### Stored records
--------------------
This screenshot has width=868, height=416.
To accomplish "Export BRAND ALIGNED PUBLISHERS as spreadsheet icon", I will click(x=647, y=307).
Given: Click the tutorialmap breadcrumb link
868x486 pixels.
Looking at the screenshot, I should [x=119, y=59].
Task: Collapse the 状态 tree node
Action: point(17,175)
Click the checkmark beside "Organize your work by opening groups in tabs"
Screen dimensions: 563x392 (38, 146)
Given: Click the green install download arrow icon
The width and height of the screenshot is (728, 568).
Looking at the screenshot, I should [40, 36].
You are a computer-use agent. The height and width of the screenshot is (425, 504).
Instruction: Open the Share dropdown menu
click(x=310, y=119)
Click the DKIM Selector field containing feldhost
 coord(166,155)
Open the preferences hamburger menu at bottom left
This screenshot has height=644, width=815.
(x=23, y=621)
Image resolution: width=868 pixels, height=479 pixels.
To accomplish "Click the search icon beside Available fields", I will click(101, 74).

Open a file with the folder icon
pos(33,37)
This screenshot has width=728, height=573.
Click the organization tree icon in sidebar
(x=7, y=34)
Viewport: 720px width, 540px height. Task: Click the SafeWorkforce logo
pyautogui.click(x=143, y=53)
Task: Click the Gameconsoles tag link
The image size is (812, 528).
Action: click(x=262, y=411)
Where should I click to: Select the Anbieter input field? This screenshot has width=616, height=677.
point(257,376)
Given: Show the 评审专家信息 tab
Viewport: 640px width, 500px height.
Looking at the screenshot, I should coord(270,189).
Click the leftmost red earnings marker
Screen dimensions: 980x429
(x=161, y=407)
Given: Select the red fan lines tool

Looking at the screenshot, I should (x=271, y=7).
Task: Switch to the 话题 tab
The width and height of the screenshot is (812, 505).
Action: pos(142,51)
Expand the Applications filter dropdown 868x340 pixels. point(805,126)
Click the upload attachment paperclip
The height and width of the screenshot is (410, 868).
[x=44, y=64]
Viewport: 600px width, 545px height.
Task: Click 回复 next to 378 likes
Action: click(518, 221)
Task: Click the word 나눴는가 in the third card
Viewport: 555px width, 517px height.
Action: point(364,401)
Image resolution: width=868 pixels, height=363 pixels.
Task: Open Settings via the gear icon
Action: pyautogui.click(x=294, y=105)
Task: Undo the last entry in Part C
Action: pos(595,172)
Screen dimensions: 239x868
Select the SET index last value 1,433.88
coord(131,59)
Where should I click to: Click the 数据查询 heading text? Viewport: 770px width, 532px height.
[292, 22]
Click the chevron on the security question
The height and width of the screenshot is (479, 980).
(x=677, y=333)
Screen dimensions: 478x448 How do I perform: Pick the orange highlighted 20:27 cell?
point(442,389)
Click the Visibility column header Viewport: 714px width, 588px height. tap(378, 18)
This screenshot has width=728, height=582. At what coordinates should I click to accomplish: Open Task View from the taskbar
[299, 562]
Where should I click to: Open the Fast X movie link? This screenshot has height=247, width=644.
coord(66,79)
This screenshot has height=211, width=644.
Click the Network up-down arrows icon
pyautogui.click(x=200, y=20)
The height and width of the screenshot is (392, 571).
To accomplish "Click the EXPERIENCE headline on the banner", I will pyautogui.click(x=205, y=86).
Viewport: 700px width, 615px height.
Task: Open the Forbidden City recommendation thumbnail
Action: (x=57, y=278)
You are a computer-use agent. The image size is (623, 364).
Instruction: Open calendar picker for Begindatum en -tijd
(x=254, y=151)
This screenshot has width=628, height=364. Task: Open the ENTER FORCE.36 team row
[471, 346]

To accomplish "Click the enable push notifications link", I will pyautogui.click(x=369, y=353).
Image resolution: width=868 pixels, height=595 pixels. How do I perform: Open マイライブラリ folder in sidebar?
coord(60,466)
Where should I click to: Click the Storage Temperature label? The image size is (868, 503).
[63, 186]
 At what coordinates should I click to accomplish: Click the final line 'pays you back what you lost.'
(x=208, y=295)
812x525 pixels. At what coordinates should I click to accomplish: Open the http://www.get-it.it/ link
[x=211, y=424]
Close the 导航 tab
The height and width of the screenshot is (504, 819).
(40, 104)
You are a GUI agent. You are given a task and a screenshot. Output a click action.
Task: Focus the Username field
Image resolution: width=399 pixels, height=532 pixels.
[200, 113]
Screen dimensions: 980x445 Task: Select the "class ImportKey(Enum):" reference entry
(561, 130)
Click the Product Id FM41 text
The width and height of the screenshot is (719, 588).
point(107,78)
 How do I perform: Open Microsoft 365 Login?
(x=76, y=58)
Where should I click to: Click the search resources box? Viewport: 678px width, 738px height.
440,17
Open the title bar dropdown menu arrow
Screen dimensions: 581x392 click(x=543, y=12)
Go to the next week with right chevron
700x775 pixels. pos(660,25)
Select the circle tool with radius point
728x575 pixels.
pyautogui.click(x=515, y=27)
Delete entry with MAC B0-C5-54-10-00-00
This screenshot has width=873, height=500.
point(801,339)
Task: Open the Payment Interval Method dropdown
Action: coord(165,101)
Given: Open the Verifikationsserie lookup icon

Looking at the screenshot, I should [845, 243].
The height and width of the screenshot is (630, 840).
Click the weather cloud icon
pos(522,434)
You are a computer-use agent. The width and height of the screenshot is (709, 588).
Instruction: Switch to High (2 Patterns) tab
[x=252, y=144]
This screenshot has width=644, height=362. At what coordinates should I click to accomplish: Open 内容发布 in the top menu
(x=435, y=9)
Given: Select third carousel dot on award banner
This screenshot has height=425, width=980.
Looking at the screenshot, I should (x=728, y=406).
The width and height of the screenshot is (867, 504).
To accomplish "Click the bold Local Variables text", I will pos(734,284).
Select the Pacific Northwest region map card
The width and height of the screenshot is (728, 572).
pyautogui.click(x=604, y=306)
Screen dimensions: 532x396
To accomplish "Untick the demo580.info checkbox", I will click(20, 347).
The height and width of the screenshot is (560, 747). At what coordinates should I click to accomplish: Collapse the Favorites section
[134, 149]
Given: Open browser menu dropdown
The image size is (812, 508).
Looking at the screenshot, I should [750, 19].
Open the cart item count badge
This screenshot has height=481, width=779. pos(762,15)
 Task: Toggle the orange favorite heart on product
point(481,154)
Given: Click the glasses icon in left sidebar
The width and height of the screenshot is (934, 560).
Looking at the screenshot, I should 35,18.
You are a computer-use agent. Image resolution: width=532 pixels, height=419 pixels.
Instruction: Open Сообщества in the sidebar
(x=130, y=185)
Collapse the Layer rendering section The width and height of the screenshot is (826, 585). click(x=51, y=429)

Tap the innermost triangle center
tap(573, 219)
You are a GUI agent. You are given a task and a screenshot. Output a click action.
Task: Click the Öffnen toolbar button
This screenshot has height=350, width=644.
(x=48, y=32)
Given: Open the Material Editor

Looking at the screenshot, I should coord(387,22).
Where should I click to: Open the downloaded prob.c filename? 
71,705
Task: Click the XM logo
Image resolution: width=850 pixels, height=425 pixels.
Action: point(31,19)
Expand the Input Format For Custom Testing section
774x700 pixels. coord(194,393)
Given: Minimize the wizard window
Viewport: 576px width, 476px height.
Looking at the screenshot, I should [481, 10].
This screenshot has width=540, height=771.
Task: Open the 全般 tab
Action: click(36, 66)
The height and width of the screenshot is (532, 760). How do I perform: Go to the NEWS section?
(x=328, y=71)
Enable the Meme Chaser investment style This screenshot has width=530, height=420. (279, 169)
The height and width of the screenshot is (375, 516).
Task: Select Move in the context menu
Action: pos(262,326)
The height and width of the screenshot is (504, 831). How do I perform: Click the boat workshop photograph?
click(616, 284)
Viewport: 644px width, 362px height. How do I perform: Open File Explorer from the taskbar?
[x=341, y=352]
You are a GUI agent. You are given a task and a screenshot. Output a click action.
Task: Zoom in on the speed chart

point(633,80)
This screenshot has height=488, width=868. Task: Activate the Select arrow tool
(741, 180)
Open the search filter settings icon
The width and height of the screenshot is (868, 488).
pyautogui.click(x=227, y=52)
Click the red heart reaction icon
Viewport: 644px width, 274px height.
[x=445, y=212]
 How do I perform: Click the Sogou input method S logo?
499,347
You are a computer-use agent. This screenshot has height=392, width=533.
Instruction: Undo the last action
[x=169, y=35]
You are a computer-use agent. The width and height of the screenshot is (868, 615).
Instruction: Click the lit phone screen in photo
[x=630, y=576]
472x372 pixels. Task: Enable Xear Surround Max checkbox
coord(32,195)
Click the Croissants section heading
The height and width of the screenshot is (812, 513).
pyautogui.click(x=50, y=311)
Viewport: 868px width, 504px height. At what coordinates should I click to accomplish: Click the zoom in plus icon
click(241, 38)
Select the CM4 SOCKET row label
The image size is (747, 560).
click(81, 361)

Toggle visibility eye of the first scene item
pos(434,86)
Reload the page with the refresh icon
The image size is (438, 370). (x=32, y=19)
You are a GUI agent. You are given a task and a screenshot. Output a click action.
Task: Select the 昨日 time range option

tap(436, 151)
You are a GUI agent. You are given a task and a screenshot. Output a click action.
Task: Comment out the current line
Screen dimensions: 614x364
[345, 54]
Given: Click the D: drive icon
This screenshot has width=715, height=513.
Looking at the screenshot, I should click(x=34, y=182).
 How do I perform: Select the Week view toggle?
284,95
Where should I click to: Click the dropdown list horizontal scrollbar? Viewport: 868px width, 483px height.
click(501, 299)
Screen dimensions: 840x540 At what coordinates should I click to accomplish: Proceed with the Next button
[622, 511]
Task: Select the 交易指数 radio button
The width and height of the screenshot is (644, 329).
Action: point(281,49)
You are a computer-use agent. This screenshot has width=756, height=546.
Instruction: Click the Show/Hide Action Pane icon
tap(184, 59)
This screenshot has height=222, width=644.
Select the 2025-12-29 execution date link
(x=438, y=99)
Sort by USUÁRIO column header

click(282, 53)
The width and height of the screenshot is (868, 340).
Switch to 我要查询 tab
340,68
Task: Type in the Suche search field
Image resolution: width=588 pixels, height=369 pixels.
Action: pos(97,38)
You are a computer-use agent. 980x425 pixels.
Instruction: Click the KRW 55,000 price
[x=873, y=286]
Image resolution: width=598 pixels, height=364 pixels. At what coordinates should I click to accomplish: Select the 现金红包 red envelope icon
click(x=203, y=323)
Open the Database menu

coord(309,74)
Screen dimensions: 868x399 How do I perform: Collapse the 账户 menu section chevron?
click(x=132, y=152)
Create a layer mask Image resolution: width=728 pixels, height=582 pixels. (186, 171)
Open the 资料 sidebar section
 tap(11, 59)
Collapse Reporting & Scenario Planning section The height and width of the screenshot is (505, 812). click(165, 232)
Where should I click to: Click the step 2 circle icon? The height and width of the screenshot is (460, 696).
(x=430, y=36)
--------------------
### Exercise details
Above are some records; copy exactly the lines from the one with "Task: Click the Öffnen toolbar button" through the one with "Given: Minimize the wizard window", both included, and no others.

### Response area
Task: Click the Öffnen toolbar button
This screenshot has height=350, width=644.
(x=48, y=32)
Given: Open the Material Editor

Looking at the screenshot, I should coord(387,22).
Where should I click to: Open the downloaded prob.c filename? 
71,705
Task: Click the XM logo
Image resolution: width=850 pixels, height=425 pixels.
Action: point(31,19)
Expand the Input Format For Custom Testing section
774x700 pixels. coord(194,393)
Given: Minimize the wizard window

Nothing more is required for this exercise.